• **Your instructions**
Could you set down exactly the lines of the data below, starting at the one that holds "Go to the HOME menu item" and ending at the one that holds "You are a computer-use agent. Screen", both included, and only those?

(Entries taken from a collection)
= = = = = = =

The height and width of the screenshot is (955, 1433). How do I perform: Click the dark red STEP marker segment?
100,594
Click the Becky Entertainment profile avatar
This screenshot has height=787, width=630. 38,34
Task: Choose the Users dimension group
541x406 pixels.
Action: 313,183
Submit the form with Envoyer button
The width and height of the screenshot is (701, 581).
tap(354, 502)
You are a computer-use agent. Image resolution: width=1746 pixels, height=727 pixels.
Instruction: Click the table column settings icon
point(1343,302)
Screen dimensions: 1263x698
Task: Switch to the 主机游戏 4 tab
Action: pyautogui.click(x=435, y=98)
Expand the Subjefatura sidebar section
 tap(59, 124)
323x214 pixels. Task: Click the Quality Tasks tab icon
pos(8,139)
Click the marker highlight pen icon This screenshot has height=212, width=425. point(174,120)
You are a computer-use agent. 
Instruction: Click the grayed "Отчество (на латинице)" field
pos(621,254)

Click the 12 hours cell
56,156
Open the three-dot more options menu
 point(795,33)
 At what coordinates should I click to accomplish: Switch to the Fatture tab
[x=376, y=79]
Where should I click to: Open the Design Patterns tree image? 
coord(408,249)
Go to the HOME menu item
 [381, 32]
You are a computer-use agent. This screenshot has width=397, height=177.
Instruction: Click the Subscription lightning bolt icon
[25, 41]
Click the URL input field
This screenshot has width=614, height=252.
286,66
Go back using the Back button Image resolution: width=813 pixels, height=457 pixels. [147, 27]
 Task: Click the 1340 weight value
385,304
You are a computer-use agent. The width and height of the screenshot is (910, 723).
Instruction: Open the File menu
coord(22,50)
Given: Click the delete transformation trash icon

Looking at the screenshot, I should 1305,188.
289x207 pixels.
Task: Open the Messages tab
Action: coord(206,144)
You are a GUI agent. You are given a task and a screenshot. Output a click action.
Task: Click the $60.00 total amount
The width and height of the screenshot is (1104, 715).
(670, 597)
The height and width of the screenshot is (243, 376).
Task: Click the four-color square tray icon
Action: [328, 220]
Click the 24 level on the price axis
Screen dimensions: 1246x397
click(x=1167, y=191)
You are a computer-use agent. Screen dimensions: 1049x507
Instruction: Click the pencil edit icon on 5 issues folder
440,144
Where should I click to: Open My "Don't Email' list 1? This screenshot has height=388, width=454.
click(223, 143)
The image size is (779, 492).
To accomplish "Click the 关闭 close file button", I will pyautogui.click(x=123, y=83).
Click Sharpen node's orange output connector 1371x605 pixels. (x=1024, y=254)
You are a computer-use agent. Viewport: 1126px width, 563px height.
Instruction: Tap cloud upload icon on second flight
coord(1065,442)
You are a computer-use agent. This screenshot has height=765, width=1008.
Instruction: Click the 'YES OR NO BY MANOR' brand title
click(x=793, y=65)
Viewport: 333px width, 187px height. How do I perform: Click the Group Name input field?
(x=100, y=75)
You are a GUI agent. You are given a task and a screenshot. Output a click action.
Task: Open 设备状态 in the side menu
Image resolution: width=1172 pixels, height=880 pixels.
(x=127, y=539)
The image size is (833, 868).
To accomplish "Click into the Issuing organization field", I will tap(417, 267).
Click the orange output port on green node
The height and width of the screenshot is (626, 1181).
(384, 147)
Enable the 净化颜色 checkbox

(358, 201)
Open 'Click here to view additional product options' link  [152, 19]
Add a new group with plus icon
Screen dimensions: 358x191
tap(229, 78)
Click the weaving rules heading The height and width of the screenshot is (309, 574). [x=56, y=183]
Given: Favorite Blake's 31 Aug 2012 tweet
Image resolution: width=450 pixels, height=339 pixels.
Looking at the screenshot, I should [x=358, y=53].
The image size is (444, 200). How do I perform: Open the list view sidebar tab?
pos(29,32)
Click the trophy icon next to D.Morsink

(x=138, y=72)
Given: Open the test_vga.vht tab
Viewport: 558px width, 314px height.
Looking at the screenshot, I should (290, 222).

= = = = = = =

• **Solution**
Go to the HOME menu item
 [381, 32]
You are a computer-use agent. This screenshot has width=397, height=177.
Instruction: Click the Subscription lightning bolt icon
[25, 41]
Click the URL input field
This screenshot has width=614, height=252.
286,66
Go back using the Back button Image resolution: width=813 pixels, height=457 pixels. [147, 27]
 Task: Click the 1340 weight value
385,304
You are a computer-use agent. The width and height of the screenshot is (910, 723).
Instruction: Open the File menu
coord(22,50)
Given: Click the delete transformation trash icon

Looking at the screenshot, I should 1305,188.
289x207 pixels.
Task: Open the Messages tab
Action: coord(206,144)
You are a GUI agent. You are given a task and a screenshot. Output a click action.
Task: Click the $60.00 total amount
The width and height of the screenshot is (1104, 715).
(670, 597)
The height and width of the screenshot is (243, 376).
Task: Click the four-color square tray icon
Action: [328, 220]
Click the 24 level on the price axis
Screen dimensions: 1246x397
click(x=1167, y=191)
You are a computer-use agent. Screen dimensions: 1049x507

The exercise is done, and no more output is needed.